____ EXTRAIT DU DOCUMENT
L’éthique de la santé publique renvoie aux fondements mêmes de la « santé publique », une notion qui revêt plusieurs significations. Certains voient la santé publique comme l’art et la science de prévenir les maladies, de promouvoir la santé et de prolonger la vie grâce aux efforts structurés de la société (Acheson, 1988). On peut aussi définir la santé publique comme l’ensemble des actions entreprises en tant que société, afin de garantir la santé de toutes les personnes qui vivent dans ladite société.

Toutes les définitions reconnaissent l’existence d’actions sociétales et collectives afin de protéger, rétablir ou promouvoir la santé de la population. Ces actions de santé publique mettent à contribution les croyances et les compétences des acteurs clés de la santé publique. Les politiques décident de l’orientation des actions à mettre en œuvre, en s’appuyant sur les recommandations des institutions et des services de santé. La santé publique remplit au moins cinq fonctions prioritaires :

–          La promotion de la santé

–          La surveillance de la santé

–          L’évaluation de la santé de la population

–          La prévention des blessures et maladies

–          La protection de la santé

La santé publique est cependant indissociable de la santé et du bien-être de chaque individu de la population. Or, ces deux types de notion de santé s’opposent sur certains aspects. D’un côté, la santé publique privilégie inévitablement les actions collectives et les solutions communautaires qui ne sont pas toujours approuvées à l’unanimité par les populations. D’un autre côté, la santé individuelle repose sur des valeurs fortes, comme la liberté et l’autonomie – des principes qui relèvent plus de l’éthique clinique. Il est donc crucial de déterminer clairement les pratiques éthiques ainsi que les implications éthiques, légales et sociales de la santé publique, pour mieux comprendre et traiter les nombreux défis auxquels elle fait face.

1.      Les valeurs fondamentales de l’éthique de santé publique

L’éthique de santé publique ou éthique professionnelle est intrinsèquement liée à la mission de santé publique, à savoir promouvoir la santé, protéger la santé publique et améliorer la santé de la population. Elle est dictée par les vertus et le caractère professionnel des soignants. Ces praticiens sont les principaux responsables en matière de codes et de normes d’éthique sur les actions de santé publique.

Ces codes varient selon les pays, en fonction de l’héritage culturel et historique, de l’organisation des systèmes de soins et du facteur médico social et économique. L’éthique de la santé publique invite à réfléchir sur l’objet de la loyauté des professionnels de santé. Doivent-ils servir en priorité les intérêts de la communauté ou des patients individuels ? Qui décide des limites éthiques, de ce qui est acceptable pour les actions menées dans le cadre d’une mission ou d’une politique de santé publique ? La communauté, principale bénéficiaire de ces décisions, a-t-elle son mot à dire ?
________
____ ENREGISTREMENTS DU CORPUS
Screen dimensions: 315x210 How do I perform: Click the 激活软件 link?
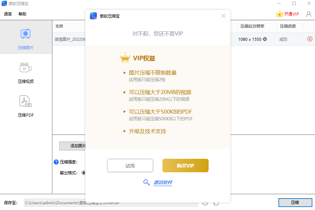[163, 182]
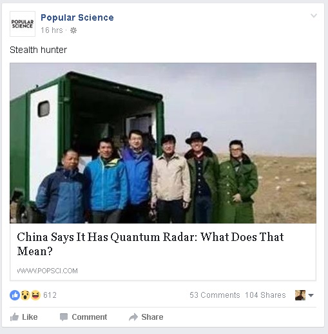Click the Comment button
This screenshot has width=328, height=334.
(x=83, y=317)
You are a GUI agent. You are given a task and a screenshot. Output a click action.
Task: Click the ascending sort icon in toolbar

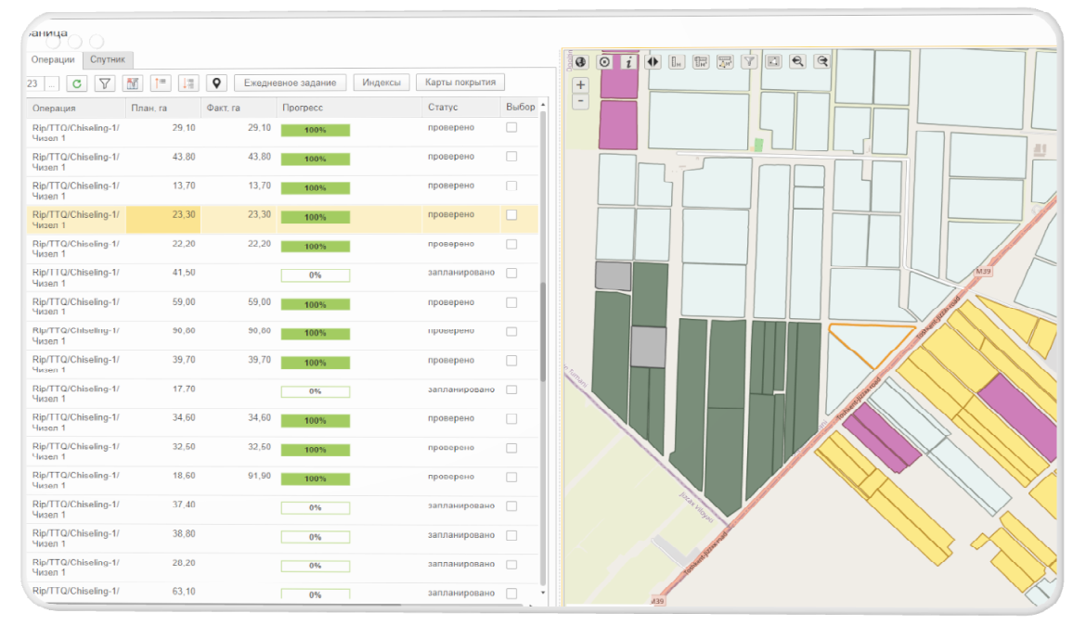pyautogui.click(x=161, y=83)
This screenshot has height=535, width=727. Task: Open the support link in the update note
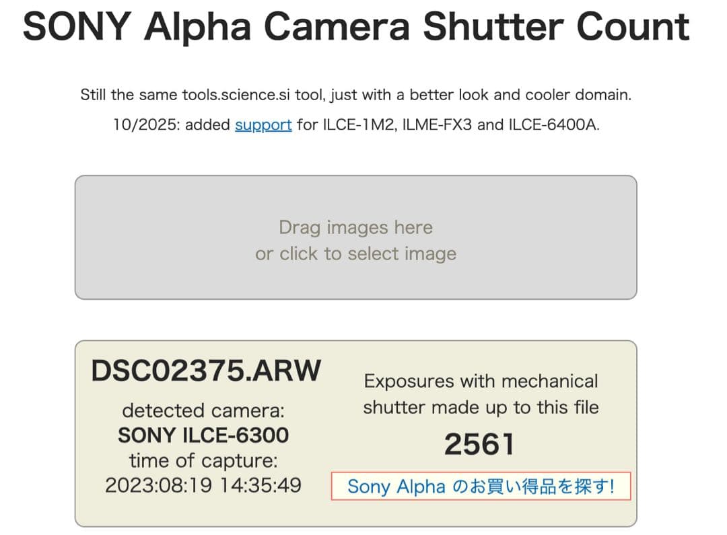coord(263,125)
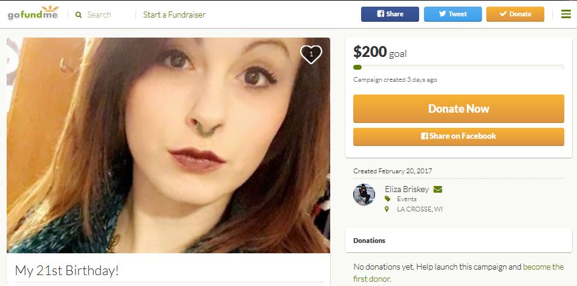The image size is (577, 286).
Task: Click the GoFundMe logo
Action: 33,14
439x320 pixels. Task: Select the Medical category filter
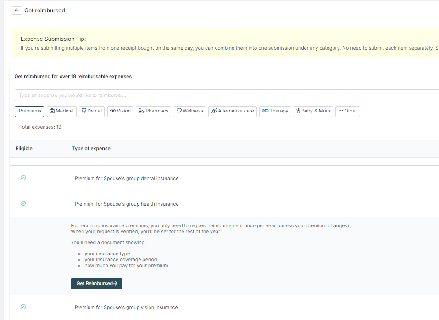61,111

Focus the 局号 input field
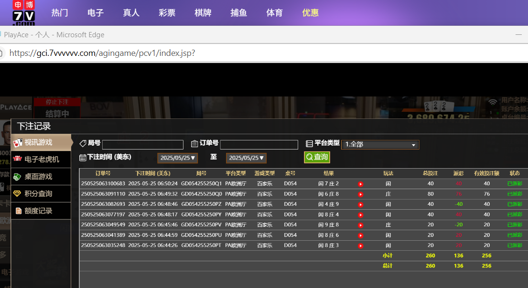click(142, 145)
________
____ ENREGISTREMENTS DU CORPUS
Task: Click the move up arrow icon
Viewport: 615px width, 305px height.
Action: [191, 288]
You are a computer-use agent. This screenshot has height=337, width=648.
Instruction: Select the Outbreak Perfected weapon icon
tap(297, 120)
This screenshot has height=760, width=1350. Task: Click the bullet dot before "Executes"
________
____ ENREGISTREMENTS DU CORPUS
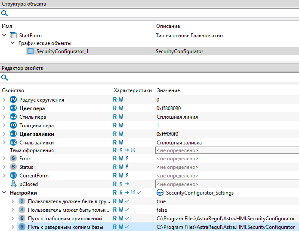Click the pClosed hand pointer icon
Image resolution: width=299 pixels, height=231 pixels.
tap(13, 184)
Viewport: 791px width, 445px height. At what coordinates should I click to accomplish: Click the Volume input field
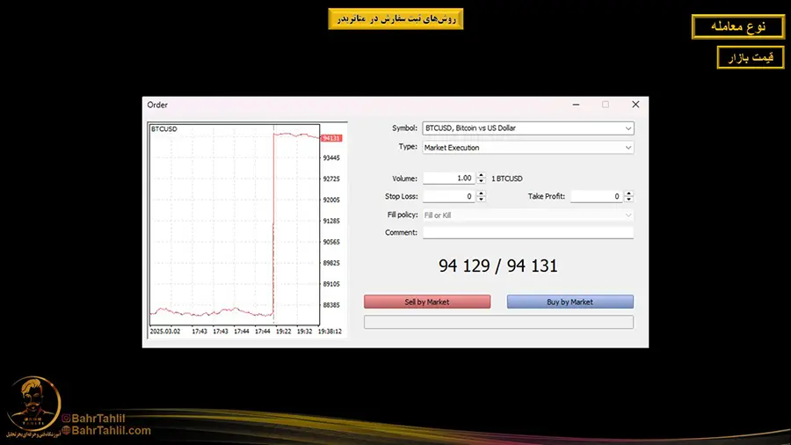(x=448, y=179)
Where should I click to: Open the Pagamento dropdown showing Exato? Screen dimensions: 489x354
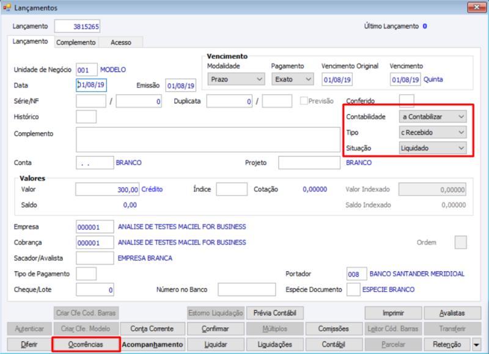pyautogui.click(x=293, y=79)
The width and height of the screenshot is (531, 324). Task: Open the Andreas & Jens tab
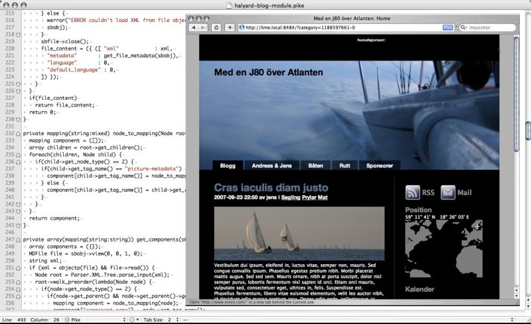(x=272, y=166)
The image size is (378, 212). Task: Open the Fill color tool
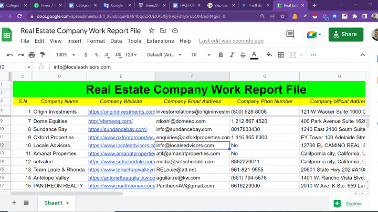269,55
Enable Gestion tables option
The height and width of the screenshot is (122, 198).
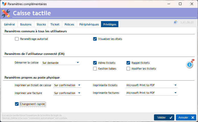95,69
________
◆ **CONSIGNES À SUIVRE**:
1 - Citez le passage du texte sur l'éthique de la santé publique en commençant par « L’éthique de la santé publique renvoie » et en poursuivant jusqu'à « dans ladite société. » inclus.
2 - Rédigez la suite du texte sur l'éthique de la santé publique, à partir de l'endroit où il s'arrête.

◆ **RÉPONSES PAR NUMÉRO**:
1 -
L’éthique de la santé publique renvoie aux fondements mêmes de la « santé publique », une notion qui revêt plusieurs significations. Certains voient la santé publique comme l’art et la science de prévenir les maladies, de promouvoir la santé et de prolonger la vie grâce aux efforts structurés de la société (Acheson, 1988). On peut aussi définir la santé publique comme l’ensemble des actions entreprises en tant que société, afin de garantir la santé de toutes les personnes qui vivent dans ladite société.

2 -
Ces interrogations font apparaître la complexité des implications éthiques, légales et sociales de la santé publique. L’éthique de santé publique doit ainsi respecter certaines valeurs fondamentales :

–          L’autonomie

Associée systématiquement à l’éthique clinique, l’autonomie se manifeste aussi dans toutes les démarches éthiques inhérentes à la santé publique. Elle apparaît au moins de quatre façons différentes : l’empowerment, ou l’autonomisation de la personne ; le respect des droits de l’individu dans les politiques de santé ; la responsabilisation de chaque personne et la participation des citoyens à l’élaboration des actions de santé publique.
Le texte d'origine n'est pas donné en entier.